───── Given records ─────
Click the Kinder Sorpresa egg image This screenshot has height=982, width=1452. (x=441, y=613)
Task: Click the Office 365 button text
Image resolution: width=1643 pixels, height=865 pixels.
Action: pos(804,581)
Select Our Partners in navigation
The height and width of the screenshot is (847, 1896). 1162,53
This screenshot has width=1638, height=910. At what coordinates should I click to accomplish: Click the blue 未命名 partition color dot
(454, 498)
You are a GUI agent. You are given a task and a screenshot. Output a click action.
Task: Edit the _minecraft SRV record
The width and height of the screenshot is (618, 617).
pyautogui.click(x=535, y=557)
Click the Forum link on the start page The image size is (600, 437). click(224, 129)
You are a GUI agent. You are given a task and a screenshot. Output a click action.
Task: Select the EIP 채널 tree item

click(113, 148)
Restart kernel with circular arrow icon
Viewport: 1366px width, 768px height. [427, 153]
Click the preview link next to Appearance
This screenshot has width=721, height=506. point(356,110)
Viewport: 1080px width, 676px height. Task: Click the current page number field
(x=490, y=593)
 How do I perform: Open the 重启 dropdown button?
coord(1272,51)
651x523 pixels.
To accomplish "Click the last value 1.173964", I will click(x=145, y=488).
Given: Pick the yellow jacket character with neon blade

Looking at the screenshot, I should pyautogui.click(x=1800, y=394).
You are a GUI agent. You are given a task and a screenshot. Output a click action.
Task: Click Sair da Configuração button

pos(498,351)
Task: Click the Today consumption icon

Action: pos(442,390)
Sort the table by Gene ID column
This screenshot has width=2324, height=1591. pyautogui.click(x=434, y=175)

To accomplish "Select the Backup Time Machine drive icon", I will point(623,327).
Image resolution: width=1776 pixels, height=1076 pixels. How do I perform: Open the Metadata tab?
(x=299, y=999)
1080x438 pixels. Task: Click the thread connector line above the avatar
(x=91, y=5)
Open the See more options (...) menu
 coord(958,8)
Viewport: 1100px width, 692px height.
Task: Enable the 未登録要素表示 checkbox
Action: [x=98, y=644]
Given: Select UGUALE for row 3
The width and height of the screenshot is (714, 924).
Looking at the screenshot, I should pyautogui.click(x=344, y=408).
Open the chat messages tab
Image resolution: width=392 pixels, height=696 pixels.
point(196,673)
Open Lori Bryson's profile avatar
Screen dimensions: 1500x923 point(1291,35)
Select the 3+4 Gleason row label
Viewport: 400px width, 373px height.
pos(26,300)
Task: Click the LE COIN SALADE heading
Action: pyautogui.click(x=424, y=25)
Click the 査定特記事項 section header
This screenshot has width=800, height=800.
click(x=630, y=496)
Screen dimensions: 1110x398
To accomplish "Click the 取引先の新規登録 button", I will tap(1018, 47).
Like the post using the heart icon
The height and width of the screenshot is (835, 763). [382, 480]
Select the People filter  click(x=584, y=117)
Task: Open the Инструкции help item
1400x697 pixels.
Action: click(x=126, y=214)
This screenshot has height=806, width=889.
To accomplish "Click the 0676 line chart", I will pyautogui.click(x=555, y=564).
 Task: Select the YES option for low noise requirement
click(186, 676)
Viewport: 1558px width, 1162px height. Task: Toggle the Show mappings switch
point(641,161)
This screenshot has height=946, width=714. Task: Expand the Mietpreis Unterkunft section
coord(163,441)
─────
Goal of the exercise »
Copy the entries above exactly. Miss none of them.

Expected output »
Click the Kinder Sorpresa egg image This screenshot has height=982, width=1452. (x=441, y=613)
Task: Click the Office 365 button text
Image resolution: width=1643 pixels, height=865 pixels.
Action: pos(804,581)
Select Our Partners in navigation
The height and width of the screenshot is (847, 1896). 1162,53
This screenshot has width=1638, height=910. At what coordinates should I click to accomplish: Click the blue 未命名 partition color dot
(454, 498)
You are a GUI agent. You are given a task and a screenshot. Output a click action.
Task: Edit the _minecraft SRV record
The width and height of the screenshot is (618, 617).
pyautogui.click(x=535, y=557)
Click the Forum link on the start page The image size is (600, 437). click(224, 129)
You are a GUI agent. You are given a task and a screenshot. Output a click action.
Task: Select the EIP 채널 tree item

click(113, 148)
Restart kernel with circular arrow icon
Viewport: 1366px width, 768px height. [427, 153]
Click the preview link next to Appearance
This screenshot has width=721, height=506. point(356,110)
Viewport: 1080px width, 676px height. Task: Click the current page number field
(x=490, y=593)
 How do I perform: Open the 重启 dropdown button?
coord(1272,51)
651x523 pixels.
To accomplish "Click the last value 1.173964", I will click(x=145, y=488).
Given: Pick the yellow jacket character with neon blade

Looking at the screenshot, I should pyautogui.click(x=1800, y=394).
You are a GUI agent. You are given a task and a screenshot. Output a click action.
Task: Click Sair da Configuração button

pos(498,351)
Task: Click the Today consumption icon

Action: pos(442,390)
Sort the table by Gene ID column
This screenshot has width=2324, height=1591. pyautogui.click(x=434, y=175)

To accomplish "Select the Backup Time Machine drive icon", I will point(623,327).
Image resolution: width=1776 pixels, height=1076 pixels. How do I perform: Open the Metadata tab?
(x=299, y=999)
1080x438 pixels. Task: Click the thread connector line above the avatar
(x=91, y=5)
Open the See more options (...) menu
 coord(958,8)
Viewport: 1100px width, 692px height.
Task: Enable the 未登録要素表示 checkbox
Action: [x=98, y=644]
Given: Select UGUALE for row 3
The width and height of the screenshot is (714, 924).
Looking at the screenshot, I should pyautogui.click(x=344, y=408).
Open the chat messages tab
Image resolution: width=392 pixels, height=696 pixels.
point(196,673)
Open Lori Bryson's profile avatar
Screen dimensions: 1500x923 point(1291,35)
Select the 3+4 Gleason row label
Viewport: 400px width, 373px height.
pos(26,300)
Task: Click the LE COIN SALADE heading
Action: pyautogui.click(x=424, y=25)
Click the 査定特記事項 section header
This screenshot has width=800, height=800.
click(x=630, y=496)
Screen dimensions: 1110x398
To accomplish "Click the 取引先の新規登録 button", I will tap(1018, 47).
Like the post using the heart icon
The height and width of the screenshot is (835, 763). [382, 480]
Select the People filter  click(x=584, y=117)
Task: Open the Инструкции help item
1400x697 pixels.
Action: click(x=126, y=214)
This screenshot has height=806, width=889.
To accomplish "Click the 0676 line chart", I will pyautogui.click(x=555, y=564).
 Task: Select the YES option for low noise requirement
click(186, 676)
Viewport: 1558px width, 1162px height. Task: Toggle the Show mappings switch
point(641,161)
This screenshot has height=946, width=714. Task: Expand the Mietpreis Unterkunft section
coord(163,441)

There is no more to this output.